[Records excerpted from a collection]
---*---
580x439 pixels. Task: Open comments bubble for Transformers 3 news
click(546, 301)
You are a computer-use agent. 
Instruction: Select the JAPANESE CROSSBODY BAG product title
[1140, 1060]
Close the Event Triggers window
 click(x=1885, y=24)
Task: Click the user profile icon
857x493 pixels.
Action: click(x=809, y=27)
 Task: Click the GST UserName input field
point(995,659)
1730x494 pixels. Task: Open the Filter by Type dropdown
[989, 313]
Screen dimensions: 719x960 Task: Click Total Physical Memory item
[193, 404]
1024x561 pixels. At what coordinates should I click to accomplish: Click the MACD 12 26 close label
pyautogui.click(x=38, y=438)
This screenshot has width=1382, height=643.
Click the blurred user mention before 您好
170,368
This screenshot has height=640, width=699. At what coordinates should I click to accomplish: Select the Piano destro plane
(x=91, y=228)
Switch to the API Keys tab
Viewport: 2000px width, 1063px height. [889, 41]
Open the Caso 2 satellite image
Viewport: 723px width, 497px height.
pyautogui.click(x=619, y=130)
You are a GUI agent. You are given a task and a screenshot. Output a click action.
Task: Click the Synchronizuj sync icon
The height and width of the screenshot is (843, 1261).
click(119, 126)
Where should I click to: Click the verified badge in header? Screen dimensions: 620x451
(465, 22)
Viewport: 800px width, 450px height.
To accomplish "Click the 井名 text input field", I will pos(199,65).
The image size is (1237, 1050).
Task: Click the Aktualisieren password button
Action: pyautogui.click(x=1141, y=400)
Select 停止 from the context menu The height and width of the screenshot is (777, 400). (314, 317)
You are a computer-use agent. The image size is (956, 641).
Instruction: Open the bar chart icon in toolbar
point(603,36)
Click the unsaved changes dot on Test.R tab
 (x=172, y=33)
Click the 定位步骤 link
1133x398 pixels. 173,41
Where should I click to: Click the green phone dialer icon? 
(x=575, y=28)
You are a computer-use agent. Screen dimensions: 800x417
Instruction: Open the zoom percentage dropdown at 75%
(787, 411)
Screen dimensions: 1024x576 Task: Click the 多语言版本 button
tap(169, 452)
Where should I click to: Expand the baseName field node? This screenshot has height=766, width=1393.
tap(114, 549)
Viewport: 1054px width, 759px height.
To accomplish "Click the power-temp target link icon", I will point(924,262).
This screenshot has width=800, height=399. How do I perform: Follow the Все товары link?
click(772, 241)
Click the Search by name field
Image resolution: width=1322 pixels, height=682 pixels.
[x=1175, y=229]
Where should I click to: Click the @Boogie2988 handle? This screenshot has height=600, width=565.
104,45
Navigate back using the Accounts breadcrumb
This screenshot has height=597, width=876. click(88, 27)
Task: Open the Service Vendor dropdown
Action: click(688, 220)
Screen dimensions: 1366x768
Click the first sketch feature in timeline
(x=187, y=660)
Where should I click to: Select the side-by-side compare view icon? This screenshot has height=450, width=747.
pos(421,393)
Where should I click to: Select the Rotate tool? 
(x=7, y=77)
---*---
**Task brief**
If the word "computer" appears in a line above, copy that line.

**Task output**
You are a computer-use agent. 
You are a computer-use agent. The image size is (956, 641).
You are a computer-use agent. Screen dimensions: 800x417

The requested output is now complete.